§ **REQUIREMENT**
Can you collect every line in the entries below that contains the string "Metal"? Count only matches with the same capitalization.

§ **EXCERPTED RECORDS**
-------

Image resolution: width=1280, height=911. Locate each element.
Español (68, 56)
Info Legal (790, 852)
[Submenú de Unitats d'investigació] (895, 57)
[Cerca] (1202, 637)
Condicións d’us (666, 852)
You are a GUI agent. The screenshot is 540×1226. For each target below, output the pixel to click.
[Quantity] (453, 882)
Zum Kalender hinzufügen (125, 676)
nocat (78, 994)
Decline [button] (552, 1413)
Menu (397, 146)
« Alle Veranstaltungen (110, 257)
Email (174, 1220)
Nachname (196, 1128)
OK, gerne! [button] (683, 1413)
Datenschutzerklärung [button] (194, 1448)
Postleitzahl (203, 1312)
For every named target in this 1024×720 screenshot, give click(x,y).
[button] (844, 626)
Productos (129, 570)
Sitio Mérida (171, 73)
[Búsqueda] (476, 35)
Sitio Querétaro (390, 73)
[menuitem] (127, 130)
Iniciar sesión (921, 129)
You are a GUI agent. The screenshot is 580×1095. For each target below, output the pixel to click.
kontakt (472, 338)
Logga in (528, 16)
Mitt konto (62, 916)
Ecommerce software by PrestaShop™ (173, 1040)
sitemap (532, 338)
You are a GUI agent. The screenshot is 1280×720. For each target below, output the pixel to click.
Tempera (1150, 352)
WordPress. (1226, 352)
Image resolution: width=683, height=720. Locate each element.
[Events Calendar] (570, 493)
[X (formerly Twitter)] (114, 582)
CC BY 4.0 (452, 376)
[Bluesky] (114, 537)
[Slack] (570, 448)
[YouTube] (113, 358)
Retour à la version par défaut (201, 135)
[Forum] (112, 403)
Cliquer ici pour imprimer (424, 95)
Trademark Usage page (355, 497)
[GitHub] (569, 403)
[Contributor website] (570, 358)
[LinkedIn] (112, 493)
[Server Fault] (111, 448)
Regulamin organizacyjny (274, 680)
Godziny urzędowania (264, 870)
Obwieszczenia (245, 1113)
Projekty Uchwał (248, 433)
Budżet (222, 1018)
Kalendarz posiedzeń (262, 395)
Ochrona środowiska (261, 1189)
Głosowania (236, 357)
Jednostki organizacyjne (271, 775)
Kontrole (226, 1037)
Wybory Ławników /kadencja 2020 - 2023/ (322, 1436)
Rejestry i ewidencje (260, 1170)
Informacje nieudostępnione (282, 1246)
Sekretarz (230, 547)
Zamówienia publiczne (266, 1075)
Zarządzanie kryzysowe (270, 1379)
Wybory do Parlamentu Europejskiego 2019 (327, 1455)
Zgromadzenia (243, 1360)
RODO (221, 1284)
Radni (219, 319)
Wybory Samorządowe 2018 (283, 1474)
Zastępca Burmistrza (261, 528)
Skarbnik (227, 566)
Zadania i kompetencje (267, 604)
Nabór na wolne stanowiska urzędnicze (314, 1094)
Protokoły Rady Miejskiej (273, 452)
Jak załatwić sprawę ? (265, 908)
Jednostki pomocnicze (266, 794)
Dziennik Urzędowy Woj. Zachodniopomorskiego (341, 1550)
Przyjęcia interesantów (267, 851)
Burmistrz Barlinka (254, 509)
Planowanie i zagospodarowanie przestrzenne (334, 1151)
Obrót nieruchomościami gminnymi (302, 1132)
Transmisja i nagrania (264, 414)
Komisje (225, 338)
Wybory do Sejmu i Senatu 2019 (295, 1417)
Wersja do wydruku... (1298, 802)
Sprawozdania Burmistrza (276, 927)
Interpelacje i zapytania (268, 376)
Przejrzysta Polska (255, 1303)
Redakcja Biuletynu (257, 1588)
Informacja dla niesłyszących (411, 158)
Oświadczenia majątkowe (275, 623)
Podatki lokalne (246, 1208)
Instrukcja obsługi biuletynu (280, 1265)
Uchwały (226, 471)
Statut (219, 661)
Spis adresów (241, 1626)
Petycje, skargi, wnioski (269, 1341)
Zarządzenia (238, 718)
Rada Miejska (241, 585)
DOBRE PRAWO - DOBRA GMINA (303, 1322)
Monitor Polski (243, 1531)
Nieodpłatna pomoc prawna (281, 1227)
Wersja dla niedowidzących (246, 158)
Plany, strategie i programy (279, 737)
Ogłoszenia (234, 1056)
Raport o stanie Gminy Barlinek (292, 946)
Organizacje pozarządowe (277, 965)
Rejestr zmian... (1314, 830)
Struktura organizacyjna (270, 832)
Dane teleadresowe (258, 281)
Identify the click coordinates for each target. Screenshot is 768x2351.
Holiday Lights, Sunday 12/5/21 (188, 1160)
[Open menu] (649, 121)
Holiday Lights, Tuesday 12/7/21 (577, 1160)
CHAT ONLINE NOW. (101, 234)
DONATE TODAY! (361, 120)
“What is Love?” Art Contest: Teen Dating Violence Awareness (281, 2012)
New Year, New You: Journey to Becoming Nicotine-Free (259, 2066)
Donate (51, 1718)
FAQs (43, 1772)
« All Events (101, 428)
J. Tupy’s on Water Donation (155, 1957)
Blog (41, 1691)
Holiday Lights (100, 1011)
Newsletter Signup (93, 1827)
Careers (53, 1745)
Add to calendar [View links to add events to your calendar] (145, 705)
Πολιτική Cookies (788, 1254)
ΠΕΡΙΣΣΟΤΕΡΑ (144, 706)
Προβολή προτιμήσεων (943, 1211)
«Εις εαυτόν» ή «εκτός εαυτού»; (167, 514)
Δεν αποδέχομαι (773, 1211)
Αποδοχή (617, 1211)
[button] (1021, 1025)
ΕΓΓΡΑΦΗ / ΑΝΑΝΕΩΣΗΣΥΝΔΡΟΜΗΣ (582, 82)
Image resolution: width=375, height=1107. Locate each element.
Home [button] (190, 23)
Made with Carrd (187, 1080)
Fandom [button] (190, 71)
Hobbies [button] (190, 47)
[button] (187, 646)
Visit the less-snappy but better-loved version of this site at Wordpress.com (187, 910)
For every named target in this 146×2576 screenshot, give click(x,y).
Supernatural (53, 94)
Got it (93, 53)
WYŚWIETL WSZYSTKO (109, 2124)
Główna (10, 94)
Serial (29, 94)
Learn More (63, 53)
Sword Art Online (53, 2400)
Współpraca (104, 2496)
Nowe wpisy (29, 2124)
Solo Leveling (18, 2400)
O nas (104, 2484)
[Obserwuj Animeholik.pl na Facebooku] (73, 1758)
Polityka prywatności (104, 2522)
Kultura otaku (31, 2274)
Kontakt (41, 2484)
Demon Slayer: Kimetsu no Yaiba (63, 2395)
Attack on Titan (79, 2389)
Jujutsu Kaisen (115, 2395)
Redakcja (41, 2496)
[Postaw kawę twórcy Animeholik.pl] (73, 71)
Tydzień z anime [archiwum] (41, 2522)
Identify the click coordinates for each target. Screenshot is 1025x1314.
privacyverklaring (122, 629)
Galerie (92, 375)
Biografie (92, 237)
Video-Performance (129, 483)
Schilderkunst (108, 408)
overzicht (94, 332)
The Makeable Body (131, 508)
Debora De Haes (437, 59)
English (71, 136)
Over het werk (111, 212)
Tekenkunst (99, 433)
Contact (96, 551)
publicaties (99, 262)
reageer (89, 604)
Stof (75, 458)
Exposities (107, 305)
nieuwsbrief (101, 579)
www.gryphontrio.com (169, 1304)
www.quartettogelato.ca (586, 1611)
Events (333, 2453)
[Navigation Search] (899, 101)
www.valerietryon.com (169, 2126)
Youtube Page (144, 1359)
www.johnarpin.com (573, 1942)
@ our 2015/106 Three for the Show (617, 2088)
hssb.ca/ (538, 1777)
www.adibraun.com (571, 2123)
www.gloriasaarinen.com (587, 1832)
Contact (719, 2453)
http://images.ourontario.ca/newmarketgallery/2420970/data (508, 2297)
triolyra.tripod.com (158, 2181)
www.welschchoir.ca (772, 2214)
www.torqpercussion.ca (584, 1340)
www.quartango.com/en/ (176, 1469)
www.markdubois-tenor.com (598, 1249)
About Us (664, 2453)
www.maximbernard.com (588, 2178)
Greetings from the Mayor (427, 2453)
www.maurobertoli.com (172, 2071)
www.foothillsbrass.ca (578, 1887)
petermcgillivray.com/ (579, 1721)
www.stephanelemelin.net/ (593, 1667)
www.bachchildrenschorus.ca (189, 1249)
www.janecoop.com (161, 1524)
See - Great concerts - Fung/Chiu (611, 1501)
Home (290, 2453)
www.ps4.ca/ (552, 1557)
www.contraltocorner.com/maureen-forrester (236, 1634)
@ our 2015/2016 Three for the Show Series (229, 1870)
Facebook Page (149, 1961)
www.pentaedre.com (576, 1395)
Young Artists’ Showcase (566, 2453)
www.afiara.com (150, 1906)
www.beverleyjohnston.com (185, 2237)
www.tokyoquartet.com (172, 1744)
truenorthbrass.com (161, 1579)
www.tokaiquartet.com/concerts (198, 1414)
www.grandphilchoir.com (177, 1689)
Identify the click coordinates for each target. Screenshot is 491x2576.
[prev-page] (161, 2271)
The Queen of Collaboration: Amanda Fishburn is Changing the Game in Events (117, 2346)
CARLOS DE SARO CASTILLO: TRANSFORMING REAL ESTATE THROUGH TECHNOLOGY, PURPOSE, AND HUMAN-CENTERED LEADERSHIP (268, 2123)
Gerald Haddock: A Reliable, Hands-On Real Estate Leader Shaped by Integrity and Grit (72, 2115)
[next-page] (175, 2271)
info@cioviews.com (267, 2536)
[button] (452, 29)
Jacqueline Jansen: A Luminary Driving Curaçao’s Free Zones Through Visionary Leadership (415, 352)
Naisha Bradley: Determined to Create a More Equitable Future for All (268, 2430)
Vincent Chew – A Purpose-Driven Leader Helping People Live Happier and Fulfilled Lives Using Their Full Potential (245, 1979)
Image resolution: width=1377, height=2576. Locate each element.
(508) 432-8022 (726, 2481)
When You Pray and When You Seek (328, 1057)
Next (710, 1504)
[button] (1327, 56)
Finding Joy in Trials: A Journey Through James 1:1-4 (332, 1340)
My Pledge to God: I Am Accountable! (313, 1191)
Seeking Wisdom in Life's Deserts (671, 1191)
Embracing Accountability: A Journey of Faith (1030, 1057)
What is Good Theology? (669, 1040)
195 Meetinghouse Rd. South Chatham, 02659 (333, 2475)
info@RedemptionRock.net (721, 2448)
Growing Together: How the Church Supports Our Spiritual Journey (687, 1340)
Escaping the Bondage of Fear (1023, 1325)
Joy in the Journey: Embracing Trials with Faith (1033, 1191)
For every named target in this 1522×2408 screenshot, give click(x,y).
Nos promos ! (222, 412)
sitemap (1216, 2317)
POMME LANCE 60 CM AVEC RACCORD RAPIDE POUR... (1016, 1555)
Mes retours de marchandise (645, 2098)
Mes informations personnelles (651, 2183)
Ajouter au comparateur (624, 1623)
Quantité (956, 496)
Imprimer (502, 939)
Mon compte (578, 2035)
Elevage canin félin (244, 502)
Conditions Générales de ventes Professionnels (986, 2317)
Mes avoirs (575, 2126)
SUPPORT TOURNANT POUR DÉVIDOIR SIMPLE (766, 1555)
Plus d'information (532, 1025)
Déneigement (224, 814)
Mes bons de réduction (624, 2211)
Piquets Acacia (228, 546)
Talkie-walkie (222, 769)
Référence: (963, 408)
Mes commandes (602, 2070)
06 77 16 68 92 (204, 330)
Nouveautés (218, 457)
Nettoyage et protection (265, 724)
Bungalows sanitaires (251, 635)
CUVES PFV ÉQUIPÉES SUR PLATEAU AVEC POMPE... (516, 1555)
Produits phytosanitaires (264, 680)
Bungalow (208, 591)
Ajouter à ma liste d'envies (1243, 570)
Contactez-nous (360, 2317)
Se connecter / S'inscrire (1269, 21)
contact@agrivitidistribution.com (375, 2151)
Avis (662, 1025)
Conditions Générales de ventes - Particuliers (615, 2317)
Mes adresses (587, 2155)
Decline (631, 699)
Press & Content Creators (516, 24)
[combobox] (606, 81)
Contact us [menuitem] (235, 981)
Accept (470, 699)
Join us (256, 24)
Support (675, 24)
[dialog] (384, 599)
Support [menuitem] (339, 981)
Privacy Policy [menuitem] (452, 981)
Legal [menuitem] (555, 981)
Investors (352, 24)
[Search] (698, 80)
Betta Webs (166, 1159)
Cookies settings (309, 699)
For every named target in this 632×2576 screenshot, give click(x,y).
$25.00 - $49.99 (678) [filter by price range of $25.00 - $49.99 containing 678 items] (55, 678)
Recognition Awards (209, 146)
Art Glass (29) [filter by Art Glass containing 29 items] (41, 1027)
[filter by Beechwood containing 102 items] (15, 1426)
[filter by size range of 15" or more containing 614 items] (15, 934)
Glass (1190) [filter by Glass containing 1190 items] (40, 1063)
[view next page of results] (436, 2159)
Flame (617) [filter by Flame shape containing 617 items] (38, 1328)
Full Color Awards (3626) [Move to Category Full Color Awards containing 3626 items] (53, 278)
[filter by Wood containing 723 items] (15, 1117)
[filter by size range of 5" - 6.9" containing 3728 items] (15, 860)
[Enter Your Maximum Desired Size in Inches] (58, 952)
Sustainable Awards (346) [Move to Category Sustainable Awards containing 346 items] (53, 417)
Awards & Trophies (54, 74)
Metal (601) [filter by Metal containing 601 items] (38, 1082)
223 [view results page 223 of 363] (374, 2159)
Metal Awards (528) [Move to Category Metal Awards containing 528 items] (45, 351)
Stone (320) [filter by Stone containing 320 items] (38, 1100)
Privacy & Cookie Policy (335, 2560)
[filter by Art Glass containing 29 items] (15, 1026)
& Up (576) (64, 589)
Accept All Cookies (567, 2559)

-------

§ **THE ANSWER**
Metal (601) [filter by Metal containing 601 items] (38, 1082)
Metal Awards (528) [Move to Category Metal Awards containing 528 items] (45, 351)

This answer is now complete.